* _Tasks to carry out_:
1. Return, word for word, the part of the EC2 Auto Scaling Group rightsizing post that opens with the words containing "This post covers" and closes with "a different topic.".
2. Carry the post on rightsizing EC2 Auto Scaling Groups further, starting after its last sentence.

* _Selected passage_:
>>>

How to Rightsize EC2 Auto Scaling Groups
Rightsizing an ASG means every instance in the group is smaller and cheaper. Here's how to evaluate whether your group can safely go down a size.

Introduction
Rightsizing a standalone EC2 instance is straightforward. You look at one set of metrics, decide if it's oversized, and change the instance type. With an Auto Scaling Group, the idea is the same but the execution is different. You're not looking at one instance. You're looking at every instance in the group, and they all need to pass the same checks.
This post covers how to evaluate whether an ASG's launch template instance type can safely go down one size. We're talking about single-instance-type ASGs backed by a launch template. Mixed instance type ASGs are a different situation. And we're not covering scaling policies here. Adjusting how many instances you run is a separate lever for cost savings, and it pairs well with rightsizing, but it's a different topic.
If the instance type in your launch template is bigger than it needs to be, you're overpaying on every instance in the group. Go down one size and you cut the per-instance cost roughly in half.
Why ASGs are harder than standalone instances
With a standalone EC2 instance, you have one machine running continuously. Its metrics tell a clear story over time.
ASG instances are ephemeral. They come and go as the group scales. An instance running right now might not have been running last week, and the instance that was running last week might already be terminated. To get a full picture of the group's utilization, you need to look at metrics from all instances that were part of the group during your observation window, not just the ones currently running.

<<<

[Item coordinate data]
>>>

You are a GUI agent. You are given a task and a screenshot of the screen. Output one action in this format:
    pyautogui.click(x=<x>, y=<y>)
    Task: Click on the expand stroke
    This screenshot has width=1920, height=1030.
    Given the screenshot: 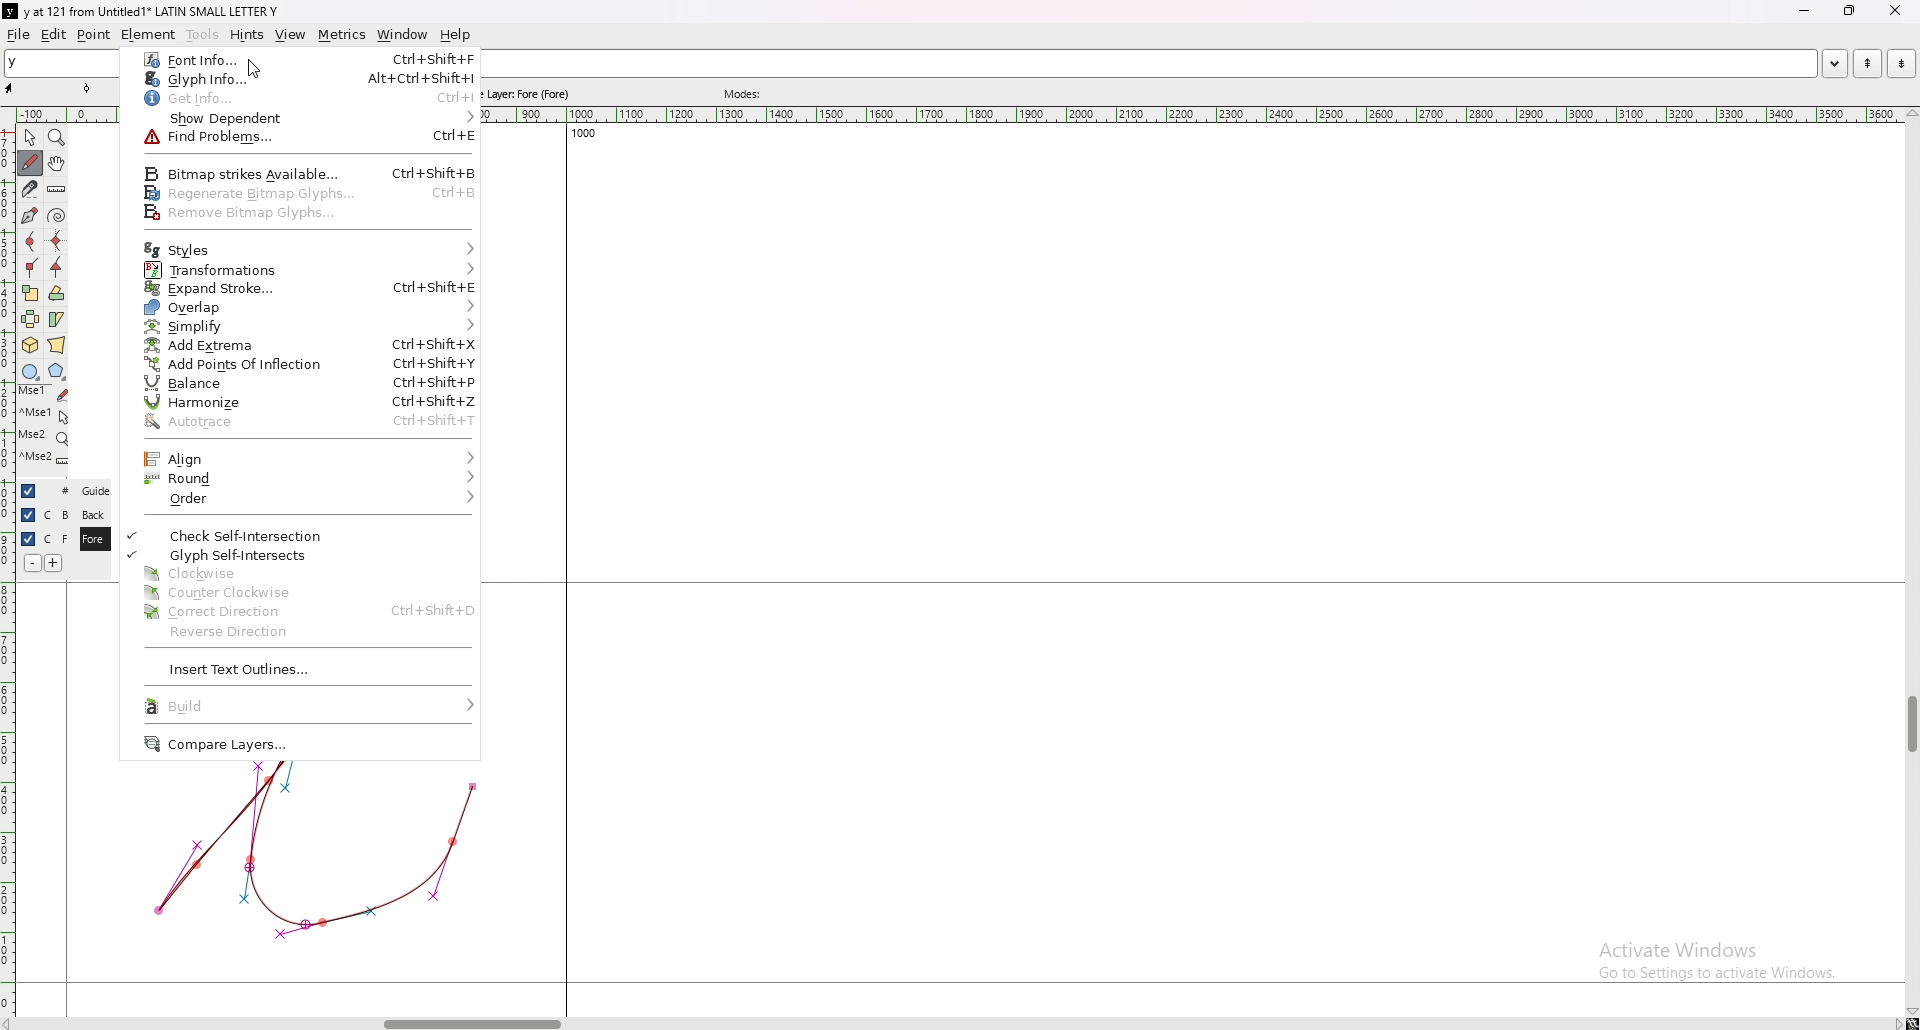 What is the action you would take?
    pyautogui.click(x=301, y=289)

<<<

* _Written answers_:
1.
This post covers how to evaluate whether an ASG's launch template instance type can safely go down one size. We're talking about single-instance-type ASGs backed by a launch template. Mixed instance type ASGs are a different situation. And we're not covering scaling policies here. Adjusting how many instances you run is a separate lever for cost savings, and it pairs well with rightsizing, but it's a different topic.

2.
This matters because if you only look at the current set of instances, you might miss periods where the group was under heavier load with different instances active. The same EC2 rightsizing principles apply here, but you need to apply them across the entire group.
Pre-flight checks
Before looking at any metrics, rule out groups that can't be downsized.
Skip any ASG where the launch template already specifies the smallest instance type in its family. There's nowhere to go.
Skip any ASG where the instances use instance store volumes. Ephemeral storage gets destroyed on resize. This is rare for ASG-backed workloads since most use EBS, but check anyway.
How much data you need
Use at least 30 days of CloudWatch data at the current instance size. 60 days is better. You can look back up to 365 days to catch seasonal patterns, but anything older than a year is stale.
The 30-day minimum matters more for ASGs than standalone instances. Individual instances in the group may only run for hours or days before being replaced. You need enough calendar time for the group to have experienced its full range of normal load patterns.
Look at every instance, not just one
Don't pick one instance from the group, check its metrics, and assume the rest look the same. They should look similar if your load balancer is distributing traffic evenly, but that's exactly the kind of assumption that causes problems.
Check all instances in the group. If most instances are sitting at 15% CPU but one is consistently at 60%, that's probably a load balancing issue, not a rightsizing signal. Fixing the load distribution is a better move than keeping the whole group oversized to accommodate one hot instance.
Also watch out for warm pool instances. If your ASG uses a warm pool, those instances will show near-zero utilization because they're sitting idle waiting to be brought into service.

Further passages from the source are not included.